Das traditionsreiche Café Kaiserfeld in der Grazer Innenstadt: Ein Plakat im Eingangsbereich kündigt „Leben mit Demenz | Beratung im Café“ an.
Beim Eintreten denkt Martin Huber an seinen 75jährigen Vater: In letzter Zeit vergisst er im Restaurant immer wieder die Rechnung zu begleichen. Wird er darauf angesprochen, reagiert der Vater streitbar und behauptet, längst gezahlt zu haben

Ist das schon Demenz, fragt sich Martin Huber, und wie spreche ich das Thema bei meinem Vater an?

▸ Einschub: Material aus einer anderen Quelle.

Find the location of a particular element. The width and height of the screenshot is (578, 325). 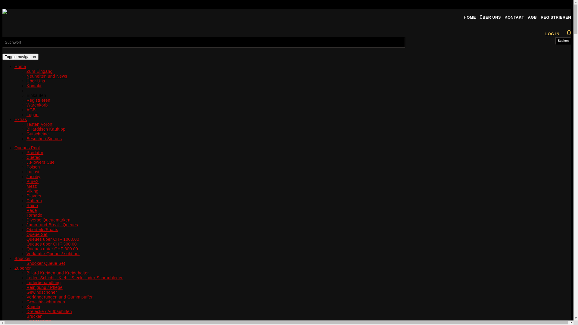

'Dreiecke / Aufbauhilfen' is located at coordinates (26, 311).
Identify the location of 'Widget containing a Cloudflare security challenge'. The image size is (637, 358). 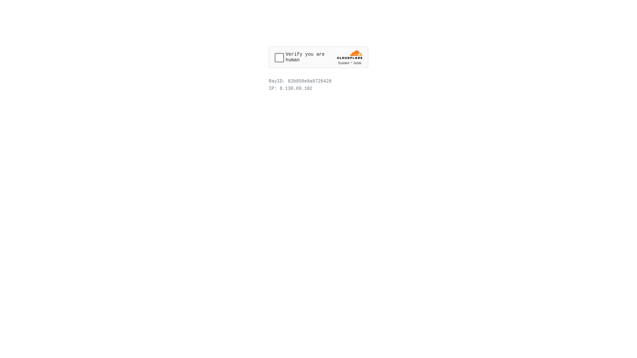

Im Café Kaiserfeld warten Ingrid Ferstl und Miša Strobl von der Tagesbetreuung für Menschen mit Demenz. Zwei Damen mittleren Alters nehmen zeitgleich mit Herrn Huber Platz. Nachdem alle mit Kaffee versorgt sind, beginnen die Damen zu erzählen: Von der Mutter, die kürzlich eine Demenz-Diagnose erhalten hat, in einem anderen Bundesland lebt und keine fremde Hilfe annehmen will.

„Versuchen Sie, so gut als möglich das Netzwerk der Nachbarinnen um die Mutter herum zu stärken“, rät Ingrid Ferstl.

Eine Diskussion um Selbstbestimmung von Menschen mit Demenz entsteht. Martin Huber fragt nach: „Wie haben Sie Ihre Mutter davon überzeugt, zum Arzt zu gehen?“
Beratung im Café ist für Interessierte leicht zu erreichen. In einem ungezwungenen Ambiente wie im Café kommt man leicht ins Reden. In den Gesprächen ergeben sich oft schon erste Lösungsansätze.

Viele Angehörige suchen erst nach Hilfe, wenn sie am Ende ihrer Kräfte sind

Eines stellt Ingrid Ferstl klar: Fertige Lösungen gibt es nicht. Der Vater von Herrn Huber weigert sich, zu einem Arzt zu gehen. „Vielleicht hilft es, statt zum Arzt einfach mit ihm in ein Beratungszentrum zu gehen. Wichtig ist jedenfalls, gegenüber dem Vater immer offen zu sein: Dass Sie sich Sorgen machen, dass er Demenz hat. Der Vater muss aber immer das Gefühl haben, er kann selbst entscheiden.“

Warum hat das Diakoniewerk Steiermark dieses Angebot ins Leben gerufen?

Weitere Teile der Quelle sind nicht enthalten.